[[ Material for this task, beginning ]]
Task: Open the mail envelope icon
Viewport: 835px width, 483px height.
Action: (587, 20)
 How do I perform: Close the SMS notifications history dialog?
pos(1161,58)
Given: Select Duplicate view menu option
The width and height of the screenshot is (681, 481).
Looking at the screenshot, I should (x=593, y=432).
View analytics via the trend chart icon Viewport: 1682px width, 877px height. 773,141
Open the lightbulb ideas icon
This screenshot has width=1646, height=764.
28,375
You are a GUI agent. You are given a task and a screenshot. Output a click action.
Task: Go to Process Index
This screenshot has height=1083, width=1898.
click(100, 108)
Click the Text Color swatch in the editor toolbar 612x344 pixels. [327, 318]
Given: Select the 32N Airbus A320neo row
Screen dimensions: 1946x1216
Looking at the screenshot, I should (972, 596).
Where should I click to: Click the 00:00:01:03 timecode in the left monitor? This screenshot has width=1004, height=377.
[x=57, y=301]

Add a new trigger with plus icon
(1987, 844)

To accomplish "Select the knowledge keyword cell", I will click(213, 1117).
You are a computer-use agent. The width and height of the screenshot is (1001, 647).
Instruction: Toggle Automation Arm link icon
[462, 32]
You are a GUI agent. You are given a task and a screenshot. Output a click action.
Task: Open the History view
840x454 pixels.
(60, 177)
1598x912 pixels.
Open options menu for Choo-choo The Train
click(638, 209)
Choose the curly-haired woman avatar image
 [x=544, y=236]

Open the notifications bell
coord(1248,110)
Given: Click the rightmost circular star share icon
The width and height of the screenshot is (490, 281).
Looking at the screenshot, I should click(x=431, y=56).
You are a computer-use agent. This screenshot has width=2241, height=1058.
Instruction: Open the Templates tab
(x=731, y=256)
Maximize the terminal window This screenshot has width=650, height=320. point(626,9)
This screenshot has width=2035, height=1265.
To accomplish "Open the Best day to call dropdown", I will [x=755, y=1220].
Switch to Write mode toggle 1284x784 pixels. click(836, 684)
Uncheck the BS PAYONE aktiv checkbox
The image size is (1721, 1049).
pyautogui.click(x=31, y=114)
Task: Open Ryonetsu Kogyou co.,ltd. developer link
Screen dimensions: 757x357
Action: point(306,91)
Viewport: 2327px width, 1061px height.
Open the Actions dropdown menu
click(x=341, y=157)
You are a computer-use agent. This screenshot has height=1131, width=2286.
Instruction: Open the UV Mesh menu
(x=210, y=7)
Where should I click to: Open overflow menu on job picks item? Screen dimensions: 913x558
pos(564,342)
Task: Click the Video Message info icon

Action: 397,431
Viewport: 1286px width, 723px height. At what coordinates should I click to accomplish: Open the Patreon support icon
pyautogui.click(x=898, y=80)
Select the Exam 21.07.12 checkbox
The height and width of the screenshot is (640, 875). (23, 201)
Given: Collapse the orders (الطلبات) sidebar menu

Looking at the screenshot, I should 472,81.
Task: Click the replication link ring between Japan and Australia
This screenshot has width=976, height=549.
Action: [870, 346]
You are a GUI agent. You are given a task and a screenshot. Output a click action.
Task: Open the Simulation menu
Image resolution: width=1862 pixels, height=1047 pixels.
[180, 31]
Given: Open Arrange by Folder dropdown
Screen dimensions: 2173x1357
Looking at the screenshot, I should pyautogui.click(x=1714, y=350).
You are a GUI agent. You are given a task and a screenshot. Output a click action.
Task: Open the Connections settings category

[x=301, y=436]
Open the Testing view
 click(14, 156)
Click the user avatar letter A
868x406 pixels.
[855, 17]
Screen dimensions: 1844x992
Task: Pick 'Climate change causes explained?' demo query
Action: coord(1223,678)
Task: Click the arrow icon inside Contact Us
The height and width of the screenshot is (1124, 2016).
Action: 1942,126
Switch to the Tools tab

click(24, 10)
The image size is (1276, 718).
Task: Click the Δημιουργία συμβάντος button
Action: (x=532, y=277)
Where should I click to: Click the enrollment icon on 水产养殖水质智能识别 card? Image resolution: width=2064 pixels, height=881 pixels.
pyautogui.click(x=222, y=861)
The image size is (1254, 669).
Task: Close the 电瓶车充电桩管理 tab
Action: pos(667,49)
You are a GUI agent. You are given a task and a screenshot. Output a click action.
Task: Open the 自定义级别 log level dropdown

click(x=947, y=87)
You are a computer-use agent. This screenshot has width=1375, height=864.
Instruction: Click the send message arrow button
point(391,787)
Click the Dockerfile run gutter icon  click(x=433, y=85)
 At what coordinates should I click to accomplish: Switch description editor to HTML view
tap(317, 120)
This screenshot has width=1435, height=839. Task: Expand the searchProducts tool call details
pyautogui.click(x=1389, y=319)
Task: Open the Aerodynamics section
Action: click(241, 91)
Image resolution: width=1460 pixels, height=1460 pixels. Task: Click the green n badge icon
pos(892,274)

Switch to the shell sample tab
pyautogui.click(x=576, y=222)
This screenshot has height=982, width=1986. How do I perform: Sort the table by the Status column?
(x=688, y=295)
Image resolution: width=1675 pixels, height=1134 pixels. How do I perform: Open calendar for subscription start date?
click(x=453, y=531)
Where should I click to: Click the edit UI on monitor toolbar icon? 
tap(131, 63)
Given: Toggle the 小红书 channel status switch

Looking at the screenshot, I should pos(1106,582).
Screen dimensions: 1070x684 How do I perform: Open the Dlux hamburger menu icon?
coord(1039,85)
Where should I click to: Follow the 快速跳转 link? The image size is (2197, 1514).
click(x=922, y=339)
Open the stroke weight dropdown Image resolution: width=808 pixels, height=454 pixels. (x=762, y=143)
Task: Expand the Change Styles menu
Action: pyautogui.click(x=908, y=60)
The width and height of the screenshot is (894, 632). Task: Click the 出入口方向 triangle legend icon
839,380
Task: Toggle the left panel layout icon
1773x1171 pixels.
[[ Material for this task, end ]]
**Work to complete:** Word for word, return the entire set of entries.

**Output for this exercise:**
Task: Open the mail envelope icon
Viewport: 835px width, 483px height.
Action: (587, 20)
 How do I perform: Close the SMS notifications history dialog?
pos(1161,58)
Given: Select Duplicate view menu option
The width and height of the screenshot is (681, 481).
Looking at the screenshot, I should (x=593, y=432).
View analytics via the trend chart icon Viewport: 1682px width, 877px height. 773,141
Open the lightbulb ideas icon
This screenshot has width=1646, height=764.
28,375
You are a GUI agent. You are given a task and a screenshot. Output a click action.
Task: Go to Process Index
This screenshot has height=1083, width=1898.
click(100, 108)
Click the Text Color swatch in the editor toolbar 612x344 pixels. [327, 318]
Given: Select the 32N Airbus A320neo row
Screen dimensions: 1946x1216
Looking at the screenshot, I should (972, 596).
Where should I click to: Click the 00:00:01:03 timecode in the left monitor? This screenshot has width=1004, height=377.
[x=57, y=301]

Add a new trigger with plus icon
(1987, 844)

To accomplish "Select the knowledge keyword cell", I will click(213, 1117).
You are a computer-use agent. The width and height of the screenshot is (1001, 647).
Instruction: Toggle Automation Arm link icon
[462, 32]
You are a GUI agent. You are given a task and a screenshot. Output a click action.
Task: Open the History view
840x454 pixels.
(60, 177)
1598x912 pixels.
Open options menu for Choo-choo The Train
click(638, 209)
Choose the curly-haired woman avatar image
 [x=544, y=236]

Open the notifications bell
coord(1248,110)
Given: Click the rightmost circular star share icon
The width and height of the screenshot is (490, 281).
Looking at the screenshot, I should click(x=431, y=56).
You are a computer-use agent. This screenshot has width=2241, height=1058.
Instruction: Open the Templates tab
(x=731, y=256)
Maximize the terminal window This screenshot has width=650, height=320. point(626,9)
This screenshot has width=2035, height=1265.
To accomplish "Open the Best day to call dropdown", I will [x=755, y=1220].
Switch to Write mode toggle 1284x784 pixels. click(836, 684)
Uncheck the BS PAYONE aktiv checkbox
The image size is (1721, 1049).
pyautogui.click(x=31, y=114)
Task: Open Ryonetsu Kogyou co.,ltd. developer link
Screen dimensions: 757x357
Action: point(306,91)
Viewport: 2327px width, 1061px height.
Open the Actions dropdown menu
click(x=341, y=157)
You are a computer-use agent. This screenshot has height=1131, width=2286.
Instruction: Open the UV Mesh menu
(x=210, y=7)
Where should I click to: Open overflow menu on job picks item? Screen dimensions: 913x558
pos(564,342)
Task: Click the Video Message info icon

Action: 397,431
Viewport: 1286px width, 723px height. At what coordinates should I click to accomplish: Open the Patreon support icon
pyautogui.click(x=898, y=80)
Select the Exam 21.07.12 checkbox
The height and width of the screenshot is (640, 875). (23, 201)
Given: Collapse the orders (الطلبات) sidebar menu

Looking at the screenshot, I should 472,81.
Task: Click the replication link ring between Japan and Australia
This screenshot has width=976, height=549.
Action: [870, 346]
You are a GUI agent. You are given a task and a screenshot. Output a click action.
Task: Open the Simulation menu
Image resolution: width=1862 pixels, height=1047 pixels.
[180, 31]
Given: Open Arrange by Folder dropdown
Screen dimensions: 2173x1357
Looking at the screenshot, I should pyautogui.click(x=1714, y=350).
You are a GUI agent. You are given a task and a screenshot. Output a click action.
Task: Open the Connections settings category

[x=301, y=436]
Open the Testing view
 click(14, 156)
Click the user avatar letter A
868x406 pixels.
[855, 17]
Screen dimensions: 1844x992
Task: Pick 'Climate change causes explained?' demo query
Action: coord(1223,678)
Task: Click the arrow icon inside Contact Us
The height and width of the screenshot is (1124, 2016).
Action: 1942,126
Switch to the Tools tab

click(24, 10)
The image size is (1276, 718).
Task: Click the Δημιουργία συμβάντος button
Action: (x=532, y=277)
Where should I click to: Click the enrollment icon on 水产养殖水质智能识别 card? Image resolution: width=2064 pixels, height=881 pixels.
pyautogui.click(x=222, y=861)
The image size is (1254, 669).
Task: Close the 电瓶车充电桩管理 tab
Action: pos(667,49)
You are a GUI agent. You are given a task and a screenshot. Output a click action.
Task: Open the 自定义级别 log level dropdown

click(x=947, y=87)
You are a computer-use agent. This screenshot has width=1375, height=864.
Instruction: Click the send message arrow button
point(391,787)
Click the Dockerfile run gutter icon  click(x=433, y=85)
 At what coordinates should I click to accomplish: Switch description editor to HTML view
tap(317, 120)
This screenshot has width=1435, height=839. Task: Expand the searchProducts tool call details
pyautogui.click(x=1389, y=319)
Task: Open the Aerodynamics section
Action: click(241, 91)
Image resolution: width=1460 pixels, height=1460 pixels. Task: Click the green n badge icon
pos(892,274)

Switch to the shell sample tab
pyautogui.click(x=576, y=222)
This screenshot has height=982, width=1986. How do I perform: Sort the table by the Status column?
(x=688, y=295)
Image resolution: width=1675 pixels, height=1134 pixels. How do I perform: Open calendar for subscription start date?
click(x=453, y=531)
Where should I click to: Click the edit UI on monitor toolbar icon? 
tap(131, 63)
Given: Toggle the 小红书 channel status switch

Looking at the screenshot, I should pos(1106,582).
Screen dimensions: 1070x684 How do I perform: Open the Dlux hamburger menu icon?
coord(1039,85)
Where should I click to: Follow the 快速跳转 link? The image size is (2197, 1514).
click(x=922, y=339)
Open the stroke weight dropdown Image resolution: width=808 pixels, height=454 pixels. (x=762, y=143)
Task: Expand the Change Styles menu
Action: pyautogui.click(x=908, y=60)
The width and height of the screenshot is (894, 632). Task: Click the 出入口方向 triangle legend icon
839,380
Task: Toggle the left panel layout icon
1773x1171 pixels.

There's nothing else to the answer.